Records from a data source
# # # # #
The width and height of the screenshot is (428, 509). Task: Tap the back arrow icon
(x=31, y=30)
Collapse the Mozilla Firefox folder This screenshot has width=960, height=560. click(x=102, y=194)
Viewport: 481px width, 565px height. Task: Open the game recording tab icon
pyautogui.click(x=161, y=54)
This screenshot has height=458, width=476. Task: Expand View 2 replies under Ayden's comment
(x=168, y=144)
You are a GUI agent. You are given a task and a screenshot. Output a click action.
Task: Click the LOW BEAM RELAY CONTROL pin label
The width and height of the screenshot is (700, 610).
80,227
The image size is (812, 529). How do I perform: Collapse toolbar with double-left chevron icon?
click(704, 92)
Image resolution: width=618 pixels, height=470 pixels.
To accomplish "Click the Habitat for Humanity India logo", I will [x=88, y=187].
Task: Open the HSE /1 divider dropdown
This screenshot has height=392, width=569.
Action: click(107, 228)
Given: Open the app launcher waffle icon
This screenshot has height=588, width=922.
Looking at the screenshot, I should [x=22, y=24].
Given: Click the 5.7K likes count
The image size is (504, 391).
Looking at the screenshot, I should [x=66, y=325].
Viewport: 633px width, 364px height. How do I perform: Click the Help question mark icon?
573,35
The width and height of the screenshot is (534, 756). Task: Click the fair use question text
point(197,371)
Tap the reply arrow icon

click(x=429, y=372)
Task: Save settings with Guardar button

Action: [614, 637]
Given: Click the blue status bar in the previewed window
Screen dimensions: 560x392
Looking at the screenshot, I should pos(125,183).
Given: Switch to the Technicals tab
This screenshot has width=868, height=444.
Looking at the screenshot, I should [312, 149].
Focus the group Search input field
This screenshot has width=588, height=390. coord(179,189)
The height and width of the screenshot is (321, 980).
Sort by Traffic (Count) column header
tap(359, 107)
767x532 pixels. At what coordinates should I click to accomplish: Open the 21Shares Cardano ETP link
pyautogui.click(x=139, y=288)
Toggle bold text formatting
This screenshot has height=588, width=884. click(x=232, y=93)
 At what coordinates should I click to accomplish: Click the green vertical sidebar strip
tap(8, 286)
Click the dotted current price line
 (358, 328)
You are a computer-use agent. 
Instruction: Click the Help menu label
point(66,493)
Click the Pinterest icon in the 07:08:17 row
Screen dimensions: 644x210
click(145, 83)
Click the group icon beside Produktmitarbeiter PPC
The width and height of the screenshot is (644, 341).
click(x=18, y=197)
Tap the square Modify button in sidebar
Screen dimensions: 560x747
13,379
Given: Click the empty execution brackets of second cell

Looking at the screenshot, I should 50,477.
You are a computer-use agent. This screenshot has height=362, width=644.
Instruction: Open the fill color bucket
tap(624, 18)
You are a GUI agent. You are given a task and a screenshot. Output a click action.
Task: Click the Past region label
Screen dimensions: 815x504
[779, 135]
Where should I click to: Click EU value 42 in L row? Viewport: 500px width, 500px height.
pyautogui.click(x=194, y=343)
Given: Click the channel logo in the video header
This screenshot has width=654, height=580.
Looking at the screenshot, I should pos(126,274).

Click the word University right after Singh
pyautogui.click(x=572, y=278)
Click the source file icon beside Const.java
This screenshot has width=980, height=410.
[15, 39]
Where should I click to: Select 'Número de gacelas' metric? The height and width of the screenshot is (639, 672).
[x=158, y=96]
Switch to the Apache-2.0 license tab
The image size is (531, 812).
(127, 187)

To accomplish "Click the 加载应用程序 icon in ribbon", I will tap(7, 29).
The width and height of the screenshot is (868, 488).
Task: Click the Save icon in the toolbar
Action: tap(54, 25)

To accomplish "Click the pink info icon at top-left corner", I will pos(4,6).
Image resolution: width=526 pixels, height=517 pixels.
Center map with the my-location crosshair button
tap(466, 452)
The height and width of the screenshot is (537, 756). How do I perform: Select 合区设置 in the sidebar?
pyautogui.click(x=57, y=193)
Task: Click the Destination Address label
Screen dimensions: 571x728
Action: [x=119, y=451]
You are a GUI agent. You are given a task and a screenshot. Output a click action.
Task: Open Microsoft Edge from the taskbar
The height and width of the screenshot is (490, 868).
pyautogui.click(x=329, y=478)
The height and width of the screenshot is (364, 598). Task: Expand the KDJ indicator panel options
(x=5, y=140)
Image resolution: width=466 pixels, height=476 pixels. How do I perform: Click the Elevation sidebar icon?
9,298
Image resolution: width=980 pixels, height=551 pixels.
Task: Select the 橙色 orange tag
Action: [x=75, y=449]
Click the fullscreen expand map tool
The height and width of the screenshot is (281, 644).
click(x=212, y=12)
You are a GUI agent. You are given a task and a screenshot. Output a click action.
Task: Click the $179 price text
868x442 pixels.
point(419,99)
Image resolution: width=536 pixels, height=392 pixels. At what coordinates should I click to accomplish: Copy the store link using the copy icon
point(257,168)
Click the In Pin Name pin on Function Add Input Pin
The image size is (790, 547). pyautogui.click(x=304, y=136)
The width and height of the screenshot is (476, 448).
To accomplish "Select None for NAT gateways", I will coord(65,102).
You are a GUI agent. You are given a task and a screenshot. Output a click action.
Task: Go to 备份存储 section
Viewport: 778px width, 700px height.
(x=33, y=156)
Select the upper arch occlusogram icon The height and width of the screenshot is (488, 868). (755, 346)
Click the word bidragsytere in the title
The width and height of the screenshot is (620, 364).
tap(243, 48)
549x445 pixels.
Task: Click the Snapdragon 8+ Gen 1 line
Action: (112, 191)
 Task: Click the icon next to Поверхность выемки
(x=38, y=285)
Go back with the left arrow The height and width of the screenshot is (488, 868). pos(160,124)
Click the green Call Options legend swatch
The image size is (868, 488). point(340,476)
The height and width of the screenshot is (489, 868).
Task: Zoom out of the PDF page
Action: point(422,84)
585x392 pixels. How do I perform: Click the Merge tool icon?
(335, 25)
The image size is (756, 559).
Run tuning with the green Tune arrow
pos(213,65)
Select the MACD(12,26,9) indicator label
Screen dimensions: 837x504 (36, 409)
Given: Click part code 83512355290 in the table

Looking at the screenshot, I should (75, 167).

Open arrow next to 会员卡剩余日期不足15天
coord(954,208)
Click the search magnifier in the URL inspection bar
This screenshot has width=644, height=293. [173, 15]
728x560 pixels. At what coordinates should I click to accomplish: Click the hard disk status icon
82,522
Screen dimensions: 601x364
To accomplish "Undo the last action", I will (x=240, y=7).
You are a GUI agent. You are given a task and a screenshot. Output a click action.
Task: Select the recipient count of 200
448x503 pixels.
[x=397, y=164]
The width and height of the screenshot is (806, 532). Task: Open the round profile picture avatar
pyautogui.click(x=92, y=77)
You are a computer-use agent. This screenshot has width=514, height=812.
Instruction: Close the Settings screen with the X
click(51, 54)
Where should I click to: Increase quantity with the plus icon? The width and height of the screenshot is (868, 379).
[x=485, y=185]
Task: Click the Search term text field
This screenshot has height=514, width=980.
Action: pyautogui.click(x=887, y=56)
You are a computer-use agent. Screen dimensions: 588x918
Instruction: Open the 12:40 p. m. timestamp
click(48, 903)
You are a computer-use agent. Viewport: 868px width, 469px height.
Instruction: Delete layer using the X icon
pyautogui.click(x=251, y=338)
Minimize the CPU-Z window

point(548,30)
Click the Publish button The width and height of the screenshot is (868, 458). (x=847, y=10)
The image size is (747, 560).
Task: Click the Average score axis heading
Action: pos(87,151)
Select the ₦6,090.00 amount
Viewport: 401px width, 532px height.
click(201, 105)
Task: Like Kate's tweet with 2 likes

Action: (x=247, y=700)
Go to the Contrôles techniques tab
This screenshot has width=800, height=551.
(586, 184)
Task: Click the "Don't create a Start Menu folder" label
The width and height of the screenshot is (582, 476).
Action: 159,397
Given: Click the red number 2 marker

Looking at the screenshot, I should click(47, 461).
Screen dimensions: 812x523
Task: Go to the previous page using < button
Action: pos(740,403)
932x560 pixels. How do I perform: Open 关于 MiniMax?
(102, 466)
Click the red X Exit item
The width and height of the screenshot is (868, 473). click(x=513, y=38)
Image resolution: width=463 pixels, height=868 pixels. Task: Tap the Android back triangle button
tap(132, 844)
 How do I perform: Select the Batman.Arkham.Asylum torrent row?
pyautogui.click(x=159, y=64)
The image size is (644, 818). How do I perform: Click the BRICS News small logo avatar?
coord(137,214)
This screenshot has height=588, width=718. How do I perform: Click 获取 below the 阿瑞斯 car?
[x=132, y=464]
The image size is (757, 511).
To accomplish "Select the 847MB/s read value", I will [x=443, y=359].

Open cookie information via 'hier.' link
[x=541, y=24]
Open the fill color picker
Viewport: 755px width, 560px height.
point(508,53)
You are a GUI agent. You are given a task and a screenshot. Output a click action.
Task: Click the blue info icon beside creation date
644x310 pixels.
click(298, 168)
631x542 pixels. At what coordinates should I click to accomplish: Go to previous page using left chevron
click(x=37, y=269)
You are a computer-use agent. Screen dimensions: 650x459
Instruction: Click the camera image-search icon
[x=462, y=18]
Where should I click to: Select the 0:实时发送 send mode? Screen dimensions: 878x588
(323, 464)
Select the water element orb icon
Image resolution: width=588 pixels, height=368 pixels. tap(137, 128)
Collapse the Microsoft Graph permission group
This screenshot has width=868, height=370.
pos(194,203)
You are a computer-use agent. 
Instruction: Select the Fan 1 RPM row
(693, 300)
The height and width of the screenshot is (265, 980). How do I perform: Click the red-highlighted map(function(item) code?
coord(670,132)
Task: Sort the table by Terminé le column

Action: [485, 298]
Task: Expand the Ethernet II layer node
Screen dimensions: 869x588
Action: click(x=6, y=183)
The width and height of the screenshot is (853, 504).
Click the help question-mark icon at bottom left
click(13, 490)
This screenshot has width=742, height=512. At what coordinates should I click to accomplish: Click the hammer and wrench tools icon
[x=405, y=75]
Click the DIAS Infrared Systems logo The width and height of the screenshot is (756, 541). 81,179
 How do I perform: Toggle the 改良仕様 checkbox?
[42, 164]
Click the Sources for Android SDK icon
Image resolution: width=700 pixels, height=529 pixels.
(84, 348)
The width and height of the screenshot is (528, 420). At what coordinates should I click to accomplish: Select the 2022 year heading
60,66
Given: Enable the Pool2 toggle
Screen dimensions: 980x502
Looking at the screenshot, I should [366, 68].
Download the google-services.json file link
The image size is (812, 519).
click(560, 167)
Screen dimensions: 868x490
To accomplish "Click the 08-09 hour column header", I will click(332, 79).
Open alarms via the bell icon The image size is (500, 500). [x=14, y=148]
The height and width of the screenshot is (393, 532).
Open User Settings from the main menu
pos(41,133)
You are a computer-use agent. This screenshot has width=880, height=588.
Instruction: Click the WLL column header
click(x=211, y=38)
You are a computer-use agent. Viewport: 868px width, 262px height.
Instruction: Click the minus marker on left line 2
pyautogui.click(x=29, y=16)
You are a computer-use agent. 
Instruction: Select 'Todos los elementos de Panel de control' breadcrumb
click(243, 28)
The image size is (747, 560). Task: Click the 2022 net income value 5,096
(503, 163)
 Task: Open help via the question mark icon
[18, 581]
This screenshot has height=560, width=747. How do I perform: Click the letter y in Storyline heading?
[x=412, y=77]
# # # # #
Assignment:
Would you please filter the lines above and copy every one that includes "Microsoft"?

The completed task:
Task: Open Microsoft Edge from the taskbar
Collapse the Microsoft Graph permission group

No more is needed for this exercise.